─── Selected extract

It’s Been a While…

Howdy, friends. It’s been a while…

What have you been up to? What have I been up to?

Discipline. Discipline. Discipline. Pray for me, friends. I have no discipline, but I desperately need it.

I’m wanting to write more. The gimmick of the moment I’ve purchased to help aid in that this time is a beautiful leather five year journal. I’ve never been much for journaling, but I very much enjoy the idea of a single book with a few lines devoted to the same day over five years. It will be interesting to see what twists, turns, pitfalls, and pinnacles I’ll have over the next half-decade. Such a format does not afford verbosity, but it’s not as if I’ve been doing much writing in the first place. Brevity may be the soul of wit, but it’s also apparently the soul of habit-forming.

***

I’m dreaming up ideas. More will come soon. Here’s something very short I wrote tonight:

 

Will Armand was drowning.

──────
─── Given information

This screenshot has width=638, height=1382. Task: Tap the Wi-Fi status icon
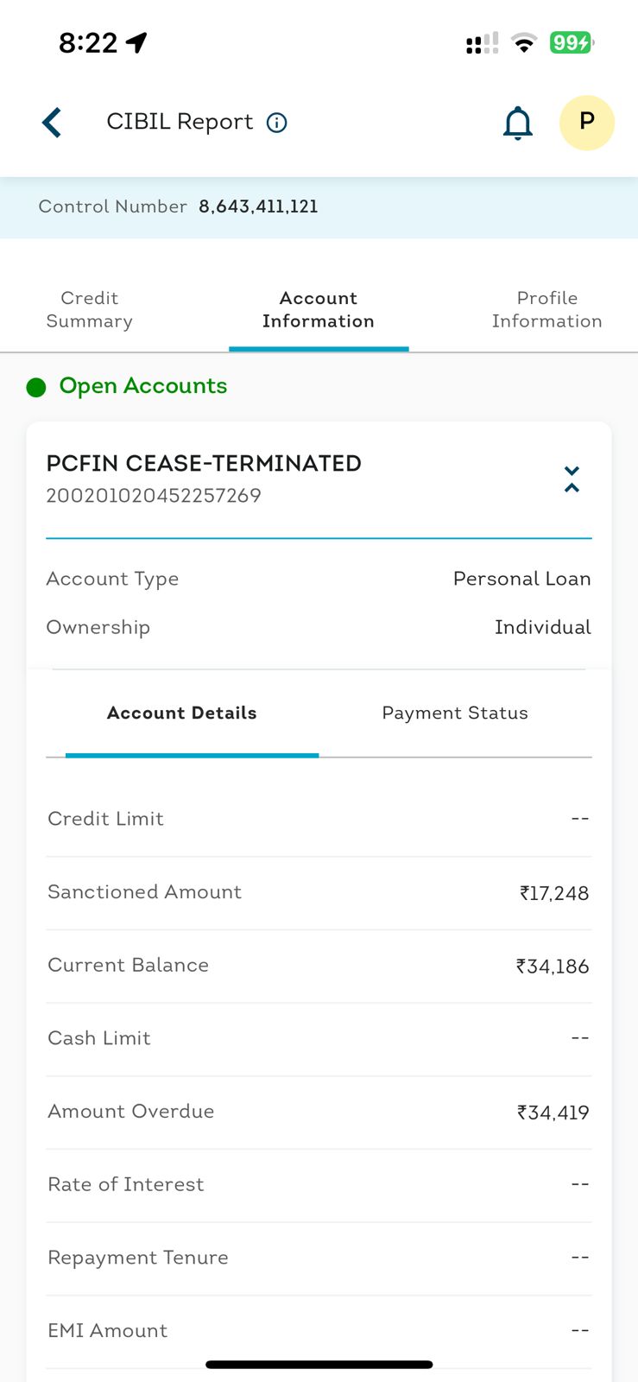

──────

#### Problems and tasks:
1. In the post on discipline and writing, swap "leather" for "linen" and give the passage from "I’m wanting to" to "Armand was drowning." again.
2. How might the post on discipline and writing go on after its final sentence, "Will Armand was drowning."? Resume it from there.
The lines above play no part here.

#### Written responses:
1.
I’m wanting to write more. The gimmick of the moment I’ve purchased to help aid in that this time is a beautiful linen five year journal. I’ve never been much for journaling, but I very much enjoy the idea of a single book with a few lines devoted to the same day over five years. It will be interesting to see what twists, turns, pitfalls, and pinnacles I’ll have over the next half-decade. Such a format does not afford verbosity, but it’s not as if I’ve been doing much writing in the first place. Brevity may be the soul of wit, but it’s also apparently the soul of habit-forming.

***

I’m dreaming up ideas. More will come soon. Here’s something very short I wrote tonight:

 

Will Armand was drowning.

2.
All his friends agreed. The stresses of his job, coupled with marital issues, financial issues, and self-esteem issues made for a man that was truly drowning in the pressures of modern life. It had been this way for a while, and those who cared for him were truly worried. But for all their knowledge, they did not have the insight afforded to Corey Ashland, a complete stranger who was walking along Crybaby Bridge late one night in Milton-Cumberland, Indiana. As he gazed across the water, he learned something about Will Armand that none of his friends knew, but that still made him think Will was drowning.
Will had about five liters of water in the space in his lungs that most people would host oxygen.

***

Good night, everyone.

Hiding

Gerald ran up the concrete walkway to his childhood home. He hadn’t been there in years. In any other circumstance, he was sure his family would have been thrilled to see him. But he couldn’t let himself care about that tonight.

Tonight, he was in hiding.

He fumbled around nervously for his keys. His shaking hands couldn’t quell the monstrous rattle of metal as he attempted unlocking the door. He looked back behind him. No one seemed to be following, but his uneasiness grew. They seemed to have given up the chase very quickly.

After several tries, Gerald finally opened the front door and stumbled inside. It was pitch black. Everyone was likely in bed. He’d have to be extra quiet so as not to wake them.

Once his eyes adjusted to the room, he made his way to the kitchen, hoping a beer would calm his nerves. He opened the refrigerator and grabbed a Budweiser. He closed the door and jumped; his sister was standing behind it.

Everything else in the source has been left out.